From the staff

Column: Interviewing Grandma makes family’s history come alive

akenney@newsobserver.comMay 23, 2013 

I misspelled my middle name for most of my childhood. I was maybe age 10 before there was a total epiphany, when my parents told me that “Jon” had no “h.”

That’s where it stood for 15 years. The three letters, I assumed, were an anchor to our Judaism and not much more. I knew Jon was my father’s first name, but he didn’t go by it. I never asked further.

I wouldn’t learn the name’s real meaning until this year.

See, history in my family has a way of going untold until you ask. We never had family Bibles or pristine genealogical trees. Our records, our money and our story have been scattered by young deaths and a tumultuous New York City century. My grandfather even chose our modern last name, Kenney, from a phonebook, as the story goes.

Through all that change there was Grandma Blossom, the oldest in my line and the best history book on Dad’s side of the family. The stories about her have inevitably become Kenney legends. Some seem almost too fantastic.

She once beat a mugger with her purse. She met her husband at a summer camp for communists. Joe DiMaggio trained her in the Army. A quintessential Brooklyn Jew, Blossom Pearl Gold once claimed she wrote a song for Lead Belly, the blues god.

I did make an elementary school family tree once. And Grandma was the subject of my first half-completed documentary, an interview on camcorder. (Uncle Alan paid me $50 for that one, making it my first freelance job.)

Still, all through my teenage years there was a patina of doubt on the family story as I knew it. We didn’t have strong traditions or tons of living ancestors to reinforce our historical arc. And, truth be told, the Lead Belly story made me question Grandma’s reliability as a source. Blossom is not a blues woman.

Missing the story

It was the dread of loss, really, that made me realize I’ve been guilty of a cardinal sin of journalism: missing the story under one’s nose.

Grandma had been calling less, stepping back from her job as family switchboard operator. Our daily talks became weekly and shorter in recent years. The large, argumentative woman has been sounding calmer, happier – and slower, seeming to drift toward the end.

By last December something was screaming in me: Go. Go. Go. I booked my trip to San Antonio. Days before my flight, they rushed Blossom to the hospital. The doctors prepared her for hospice, in case she made it that long.

I found her swollen, awake and recovering when I arrived. As usual, she was curious about me and the cousins above all else.

I didn’t know what to ask back, so I interviewed her.

Memories of Brooklyn

She seemed to pull up the past un-aged and undamaged – her memories of Brooklyn before the Depression, of her father and his fruit truck and his real estate, the cars they drove and the clothes they wore and the New York arts scene that blossomed in her adolescence.

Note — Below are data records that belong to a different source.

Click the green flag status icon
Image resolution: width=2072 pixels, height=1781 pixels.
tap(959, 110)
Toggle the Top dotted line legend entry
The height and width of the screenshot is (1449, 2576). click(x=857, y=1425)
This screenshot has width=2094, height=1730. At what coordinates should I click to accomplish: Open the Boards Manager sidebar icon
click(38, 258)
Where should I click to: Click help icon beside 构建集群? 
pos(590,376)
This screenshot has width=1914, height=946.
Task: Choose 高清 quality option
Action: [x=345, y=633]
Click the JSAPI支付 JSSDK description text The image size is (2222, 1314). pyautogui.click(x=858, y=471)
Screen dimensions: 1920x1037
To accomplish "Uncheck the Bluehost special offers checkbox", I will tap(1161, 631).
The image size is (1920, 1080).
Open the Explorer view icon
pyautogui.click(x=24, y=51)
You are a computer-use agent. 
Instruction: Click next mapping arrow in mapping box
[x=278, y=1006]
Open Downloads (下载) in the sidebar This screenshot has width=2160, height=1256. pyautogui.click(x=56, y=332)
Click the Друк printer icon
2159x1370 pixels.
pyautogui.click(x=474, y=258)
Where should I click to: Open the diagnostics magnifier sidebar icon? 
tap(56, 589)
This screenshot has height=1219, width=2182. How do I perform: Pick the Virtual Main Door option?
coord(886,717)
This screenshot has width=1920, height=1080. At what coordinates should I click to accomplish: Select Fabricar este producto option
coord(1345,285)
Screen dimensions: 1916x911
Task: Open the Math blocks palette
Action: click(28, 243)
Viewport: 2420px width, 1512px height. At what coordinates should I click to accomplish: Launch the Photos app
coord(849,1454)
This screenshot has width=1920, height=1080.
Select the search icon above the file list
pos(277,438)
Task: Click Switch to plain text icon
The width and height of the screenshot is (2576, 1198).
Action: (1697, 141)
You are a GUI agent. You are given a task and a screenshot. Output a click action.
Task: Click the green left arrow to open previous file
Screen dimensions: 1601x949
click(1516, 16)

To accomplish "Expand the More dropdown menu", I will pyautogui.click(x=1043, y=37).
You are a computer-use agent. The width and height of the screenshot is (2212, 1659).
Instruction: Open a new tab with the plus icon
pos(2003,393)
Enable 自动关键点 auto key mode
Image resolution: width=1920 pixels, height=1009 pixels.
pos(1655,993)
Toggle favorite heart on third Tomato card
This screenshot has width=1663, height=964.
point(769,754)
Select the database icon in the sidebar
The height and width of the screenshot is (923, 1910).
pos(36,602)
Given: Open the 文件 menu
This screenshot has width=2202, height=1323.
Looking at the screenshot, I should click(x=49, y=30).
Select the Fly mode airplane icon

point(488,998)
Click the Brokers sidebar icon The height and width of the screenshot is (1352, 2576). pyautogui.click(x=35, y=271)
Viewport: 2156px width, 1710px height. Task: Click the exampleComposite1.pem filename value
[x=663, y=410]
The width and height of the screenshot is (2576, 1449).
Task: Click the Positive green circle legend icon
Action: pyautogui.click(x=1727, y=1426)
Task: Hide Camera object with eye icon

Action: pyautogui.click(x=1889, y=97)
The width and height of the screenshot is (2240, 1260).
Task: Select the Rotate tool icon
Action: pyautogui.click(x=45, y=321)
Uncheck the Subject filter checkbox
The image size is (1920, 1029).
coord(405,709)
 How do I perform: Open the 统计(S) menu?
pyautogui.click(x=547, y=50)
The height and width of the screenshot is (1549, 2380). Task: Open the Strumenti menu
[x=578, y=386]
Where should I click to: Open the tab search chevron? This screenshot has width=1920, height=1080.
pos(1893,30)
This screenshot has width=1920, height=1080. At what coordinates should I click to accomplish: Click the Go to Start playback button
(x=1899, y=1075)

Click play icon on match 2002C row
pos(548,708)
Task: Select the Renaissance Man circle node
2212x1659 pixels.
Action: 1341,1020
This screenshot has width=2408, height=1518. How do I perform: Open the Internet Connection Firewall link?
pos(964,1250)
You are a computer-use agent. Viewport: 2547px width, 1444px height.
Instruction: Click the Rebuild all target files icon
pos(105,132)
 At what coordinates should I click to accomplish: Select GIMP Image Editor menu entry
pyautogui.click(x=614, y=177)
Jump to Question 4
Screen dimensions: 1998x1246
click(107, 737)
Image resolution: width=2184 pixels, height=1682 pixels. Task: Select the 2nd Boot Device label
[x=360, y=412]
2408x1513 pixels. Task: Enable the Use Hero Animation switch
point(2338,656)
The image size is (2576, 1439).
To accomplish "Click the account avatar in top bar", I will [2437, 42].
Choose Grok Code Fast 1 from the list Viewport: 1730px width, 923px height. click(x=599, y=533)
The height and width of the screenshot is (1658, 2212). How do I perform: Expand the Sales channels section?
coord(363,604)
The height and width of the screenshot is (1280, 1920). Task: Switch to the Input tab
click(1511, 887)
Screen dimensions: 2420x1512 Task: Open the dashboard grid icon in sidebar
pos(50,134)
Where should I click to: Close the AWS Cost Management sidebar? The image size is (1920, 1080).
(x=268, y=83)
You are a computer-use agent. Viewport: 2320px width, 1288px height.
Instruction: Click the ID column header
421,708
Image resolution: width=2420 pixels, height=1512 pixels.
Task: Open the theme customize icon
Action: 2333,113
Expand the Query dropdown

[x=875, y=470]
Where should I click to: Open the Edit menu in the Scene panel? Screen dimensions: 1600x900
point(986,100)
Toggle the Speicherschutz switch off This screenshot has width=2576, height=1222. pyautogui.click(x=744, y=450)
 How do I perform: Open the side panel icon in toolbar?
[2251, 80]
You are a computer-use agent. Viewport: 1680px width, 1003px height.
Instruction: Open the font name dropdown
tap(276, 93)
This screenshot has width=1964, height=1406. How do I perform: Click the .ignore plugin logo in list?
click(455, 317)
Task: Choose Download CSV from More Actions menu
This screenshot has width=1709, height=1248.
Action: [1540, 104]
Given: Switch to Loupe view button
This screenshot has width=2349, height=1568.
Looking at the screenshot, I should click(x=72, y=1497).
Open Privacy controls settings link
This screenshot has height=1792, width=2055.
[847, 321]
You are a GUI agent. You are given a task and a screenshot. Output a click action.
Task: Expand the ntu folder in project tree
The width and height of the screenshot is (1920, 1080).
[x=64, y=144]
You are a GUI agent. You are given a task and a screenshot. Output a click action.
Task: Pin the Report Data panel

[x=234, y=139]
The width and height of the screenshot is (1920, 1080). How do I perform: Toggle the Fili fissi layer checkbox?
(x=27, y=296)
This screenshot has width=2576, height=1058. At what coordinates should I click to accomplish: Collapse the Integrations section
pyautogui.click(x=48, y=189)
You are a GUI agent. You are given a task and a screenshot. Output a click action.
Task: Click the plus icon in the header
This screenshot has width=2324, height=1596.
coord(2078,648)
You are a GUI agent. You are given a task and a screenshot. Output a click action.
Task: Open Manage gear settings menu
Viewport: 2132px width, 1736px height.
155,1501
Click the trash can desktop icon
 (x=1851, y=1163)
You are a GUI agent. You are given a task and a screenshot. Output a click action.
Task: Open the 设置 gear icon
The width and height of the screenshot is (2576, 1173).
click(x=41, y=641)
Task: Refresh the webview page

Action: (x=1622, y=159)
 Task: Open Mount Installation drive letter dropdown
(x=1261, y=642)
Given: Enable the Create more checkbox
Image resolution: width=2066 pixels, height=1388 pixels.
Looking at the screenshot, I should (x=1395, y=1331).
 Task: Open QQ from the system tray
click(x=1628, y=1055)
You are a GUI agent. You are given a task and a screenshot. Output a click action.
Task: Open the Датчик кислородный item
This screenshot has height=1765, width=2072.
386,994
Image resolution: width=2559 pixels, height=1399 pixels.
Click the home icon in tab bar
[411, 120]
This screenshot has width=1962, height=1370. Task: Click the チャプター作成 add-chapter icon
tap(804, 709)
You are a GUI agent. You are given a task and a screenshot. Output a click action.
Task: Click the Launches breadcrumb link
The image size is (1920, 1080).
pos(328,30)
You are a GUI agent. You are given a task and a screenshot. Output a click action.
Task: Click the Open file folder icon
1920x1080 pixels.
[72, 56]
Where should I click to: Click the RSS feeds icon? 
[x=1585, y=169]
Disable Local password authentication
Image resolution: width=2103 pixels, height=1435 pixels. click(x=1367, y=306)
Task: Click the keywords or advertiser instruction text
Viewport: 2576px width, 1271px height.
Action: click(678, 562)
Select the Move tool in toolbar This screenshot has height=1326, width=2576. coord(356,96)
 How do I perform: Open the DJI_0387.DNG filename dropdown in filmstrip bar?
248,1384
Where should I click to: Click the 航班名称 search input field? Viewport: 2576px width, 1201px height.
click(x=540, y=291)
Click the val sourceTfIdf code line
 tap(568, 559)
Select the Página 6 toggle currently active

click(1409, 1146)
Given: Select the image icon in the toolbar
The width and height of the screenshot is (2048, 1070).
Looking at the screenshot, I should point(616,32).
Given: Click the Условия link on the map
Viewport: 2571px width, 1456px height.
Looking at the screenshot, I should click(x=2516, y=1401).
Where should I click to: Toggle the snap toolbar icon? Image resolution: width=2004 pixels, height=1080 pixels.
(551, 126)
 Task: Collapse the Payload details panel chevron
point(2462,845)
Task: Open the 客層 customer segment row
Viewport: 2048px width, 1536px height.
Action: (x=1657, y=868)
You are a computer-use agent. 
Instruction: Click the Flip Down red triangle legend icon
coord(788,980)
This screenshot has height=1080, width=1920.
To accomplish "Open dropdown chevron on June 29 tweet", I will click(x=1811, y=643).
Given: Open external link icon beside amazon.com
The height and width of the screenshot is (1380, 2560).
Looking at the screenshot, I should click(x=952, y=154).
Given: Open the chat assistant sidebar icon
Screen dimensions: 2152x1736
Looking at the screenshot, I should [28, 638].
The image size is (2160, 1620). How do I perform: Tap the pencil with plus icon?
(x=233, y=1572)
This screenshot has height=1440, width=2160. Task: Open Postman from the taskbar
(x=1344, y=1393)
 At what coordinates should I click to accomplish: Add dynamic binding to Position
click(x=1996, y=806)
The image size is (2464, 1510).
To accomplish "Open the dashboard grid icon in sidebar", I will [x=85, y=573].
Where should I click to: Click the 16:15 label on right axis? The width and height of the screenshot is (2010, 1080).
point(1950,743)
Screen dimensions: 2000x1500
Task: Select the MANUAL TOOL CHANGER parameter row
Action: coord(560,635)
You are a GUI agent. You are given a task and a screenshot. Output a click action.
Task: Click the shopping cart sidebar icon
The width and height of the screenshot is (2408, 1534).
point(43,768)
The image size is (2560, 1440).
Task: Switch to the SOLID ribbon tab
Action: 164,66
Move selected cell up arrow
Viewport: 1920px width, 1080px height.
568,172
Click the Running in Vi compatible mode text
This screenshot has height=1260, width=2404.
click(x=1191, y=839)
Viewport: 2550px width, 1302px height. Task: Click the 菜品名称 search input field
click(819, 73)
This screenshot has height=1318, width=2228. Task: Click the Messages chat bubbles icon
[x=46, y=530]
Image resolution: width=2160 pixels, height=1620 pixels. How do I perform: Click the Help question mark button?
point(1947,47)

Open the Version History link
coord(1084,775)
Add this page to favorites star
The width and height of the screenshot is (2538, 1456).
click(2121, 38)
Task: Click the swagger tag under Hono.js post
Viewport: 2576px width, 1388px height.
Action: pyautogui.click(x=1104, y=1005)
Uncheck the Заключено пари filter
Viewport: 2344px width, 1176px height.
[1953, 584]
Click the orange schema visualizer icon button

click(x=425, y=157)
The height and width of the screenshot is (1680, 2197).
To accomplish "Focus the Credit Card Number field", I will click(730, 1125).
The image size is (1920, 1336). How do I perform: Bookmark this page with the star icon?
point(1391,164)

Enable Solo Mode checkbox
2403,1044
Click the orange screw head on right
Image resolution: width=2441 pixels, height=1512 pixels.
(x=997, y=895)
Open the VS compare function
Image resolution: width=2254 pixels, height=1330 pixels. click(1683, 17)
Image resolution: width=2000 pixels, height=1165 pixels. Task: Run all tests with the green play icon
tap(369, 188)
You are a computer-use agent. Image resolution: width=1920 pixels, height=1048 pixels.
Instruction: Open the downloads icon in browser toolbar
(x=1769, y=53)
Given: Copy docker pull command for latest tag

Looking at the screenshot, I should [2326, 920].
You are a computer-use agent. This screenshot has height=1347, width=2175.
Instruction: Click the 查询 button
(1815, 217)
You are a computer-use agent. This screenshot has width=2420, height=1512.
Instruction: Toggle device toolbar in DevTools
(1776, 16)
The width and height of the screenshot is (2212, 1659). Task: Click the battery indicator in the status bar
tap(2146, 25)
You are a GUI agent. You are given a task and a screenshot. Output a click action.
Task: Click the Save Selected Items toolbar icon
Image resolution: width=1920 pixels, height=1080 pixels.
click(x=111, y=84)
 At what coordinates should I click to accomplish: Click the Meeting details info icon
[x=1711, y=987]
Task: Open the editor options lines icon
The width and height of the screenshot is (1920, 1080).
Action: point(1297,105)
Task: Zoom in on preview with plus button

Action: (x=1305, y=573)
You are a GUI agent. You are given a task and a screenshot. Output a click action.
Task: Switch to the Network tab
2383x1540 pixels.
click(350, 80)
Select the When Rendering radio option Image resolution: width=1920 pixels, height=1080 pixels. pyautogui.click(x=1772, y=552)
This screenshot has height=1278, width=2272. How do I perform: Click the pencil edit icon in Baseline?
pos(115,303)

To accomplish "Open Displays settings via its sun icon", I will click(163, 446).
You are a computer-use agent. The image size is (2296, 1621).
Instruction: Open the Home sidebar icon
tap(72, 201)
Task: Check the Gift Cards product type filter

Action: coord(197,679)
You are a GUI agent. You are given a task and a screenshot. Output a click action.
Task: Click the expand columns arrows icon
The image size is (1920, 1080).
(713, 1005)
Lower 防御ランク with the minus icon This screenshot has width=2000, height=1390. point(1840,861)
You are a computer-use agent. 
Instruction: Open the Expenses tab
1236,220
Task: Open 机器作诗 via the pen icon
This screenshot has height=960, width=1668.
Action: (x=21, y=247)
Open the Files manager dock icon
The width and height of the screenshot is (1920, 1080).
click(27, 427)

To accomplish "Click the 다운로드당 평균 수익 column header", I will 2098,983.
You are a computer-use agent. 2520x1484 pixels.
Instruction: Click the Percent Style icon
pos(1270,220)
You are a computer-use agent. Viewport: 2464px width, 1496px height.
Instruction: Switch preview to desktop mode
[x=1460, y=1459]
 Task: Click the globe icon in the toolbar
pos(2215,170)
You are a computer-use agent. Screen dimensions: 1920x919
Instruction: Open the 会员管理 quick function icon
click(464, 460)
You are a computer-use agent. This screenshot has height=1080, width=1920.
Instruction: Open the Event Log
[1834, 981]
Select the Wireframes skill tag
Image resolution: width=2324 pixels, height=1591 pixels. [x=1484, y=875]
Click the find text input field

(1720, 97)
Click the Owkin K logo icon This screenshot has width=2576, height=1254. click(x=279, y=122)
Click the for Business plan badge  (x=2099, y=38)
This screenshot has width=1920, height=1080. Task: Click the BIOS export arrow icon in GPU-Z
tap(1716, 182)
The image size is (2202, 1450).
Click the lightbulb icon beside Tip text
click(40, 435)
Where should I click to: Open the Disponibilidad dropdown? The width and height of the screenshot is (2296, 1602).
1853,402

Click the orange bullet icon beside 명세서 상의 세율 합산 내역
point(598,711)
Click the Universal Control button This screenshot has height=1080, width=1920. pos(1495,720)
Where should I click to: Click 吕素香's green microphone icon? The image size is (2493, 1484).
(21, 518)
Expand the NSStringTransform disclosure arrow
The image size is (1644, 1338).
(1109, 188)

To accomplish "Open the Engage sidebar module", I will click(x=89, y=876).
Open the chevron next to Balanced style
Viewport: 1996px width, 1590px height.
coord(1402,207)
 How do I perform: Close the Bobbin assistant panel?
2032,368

We showed her photos of the New Dance Group – her one-time leftist dance troupe – and she easily named the young women. I asked her about Lead Belly, too. She said she’d never actually written a song for him, but she remembered him as a broad-shouldered man playing piano at a party.

I asked everything I could remember, trying to make her stories mine.

It was my uncle, though, who really surprised me. Over terrible pizza in the hospital lobby, he told me the story of the namesakes.

Peter, Robert and Jon, he said, flew alongside my grandfather in a World War II bomber. I imagine they became friends out there in the Pacific. Maybe they shared his ideology – a leftist, he had sneaked off as a teen to fight fascism in the Spanish Civil War. And they were likely young when they died. All three perished in a horrific crash, my uncle said, while Grandpa Dick was grounded sick.

Dick gave the names of his friends to his three sons as they were born, my uncle said. I’d never heard this story, not that I can remember. If it’s true, it means those men are bound to me, as is my grandfather, by that word I once misspelled, passed down by my Dad: Jon.

And Grandma Blossom, now out of the hospital and back home, corroborates the whole story.

Andrew Jon Kenney is a reporter for The N&O’s Cary News.